An old white and rust Ford pickup truck spewing smoke chugged past the boat store and approached the entrance gate to our boat slip. It turned and parked, dousing its headlights. There it sat, with whoever was driving facing us directly.
Weary of yet another group interested in what we were doing, I watched the truck while I was rinsing the gear on the dock. As I was drying fins, masks and regulators, a sudden feeling of familiarity came in through the roof clatter. It was clear as water in the keys, a picture in my head of me walking over to that strange truck; and before I could mention to Paul I was going over to see who was there, I found myself outside the gate and standing in the rain on the drivers side. I could see the shadow of the driver reach down to the bottom of the door and turn the knob. The window rolled down slowly, in increments. A waft of old truck smell drifted out and into the moist air.
“Chehuntamo, Soars with Dolphins,” the driver said.
I gave the ancient looking man a nod. There’s only one set of people in this world who have not messed this name up so far, and it’s the ones who gave it to me: the descendants of the Calusa Indians, Cypress Osceola and his son. It was the son driving. His father gave me that name on my first visit to their house, seeking advice on all the unusual things happening to us in the area of our search. After the father heard that dolphins swam alongside the dive plane while I was underwater flying, he gave me that name. I’m proud of that name, no matter what anyone or any other kid says.
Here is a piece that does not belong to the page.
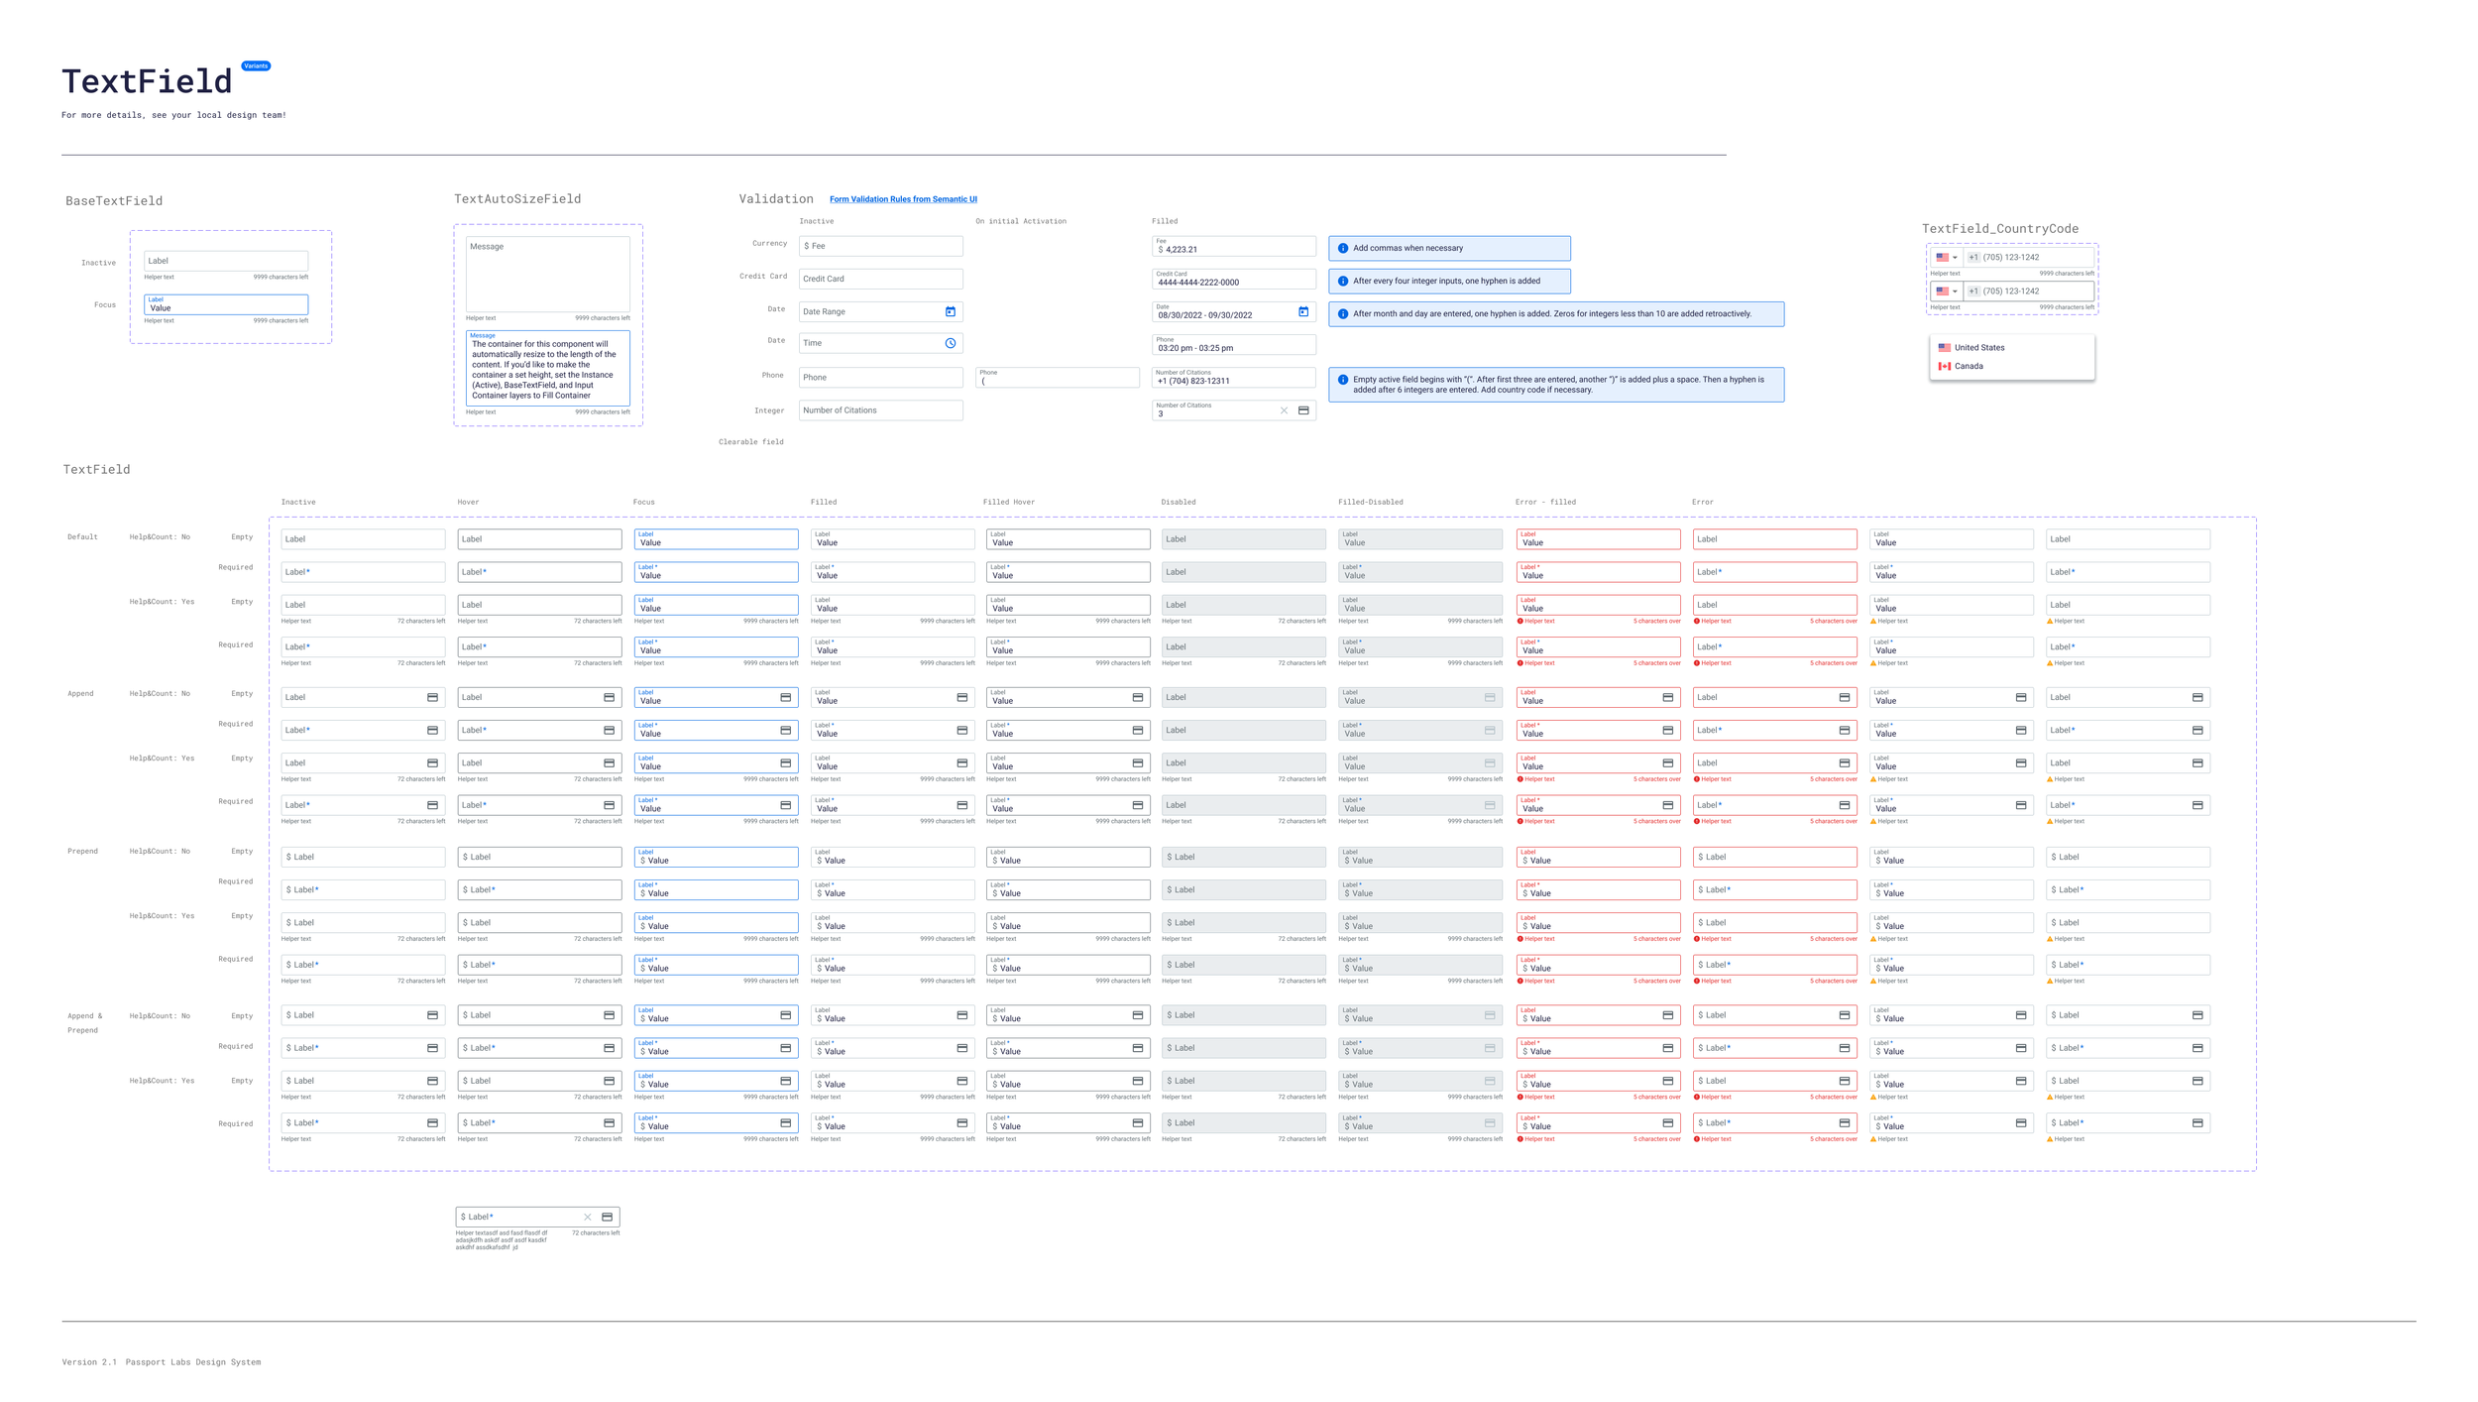Click the focused BaseTextField with Value text

(x=225, y=304)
The truck and its passengers, any other day, would be out-of-place here in a modern marina parking lot, surrounded by expensive boats made using fiberglass and other advanced materials. If not for today’s weather forecast, the parking lot would have been scattered with assorted newer cars and trucks, which would make the old Ford truck stick out even further than our green, wood paneled station wagon used to. But here, while the gray chilly rain thumps a vacant lot, it seemed perfectly natural. A slow, cascading sound of deep thunder rolled from behind the dark clouds, like some kind of sound effect. It seemed natural too.
“My father thought it extremely important to speak to you,” the son said, then was partially interrupted by the father speaking native tongue. “He says he’s glad we found you here and alive.”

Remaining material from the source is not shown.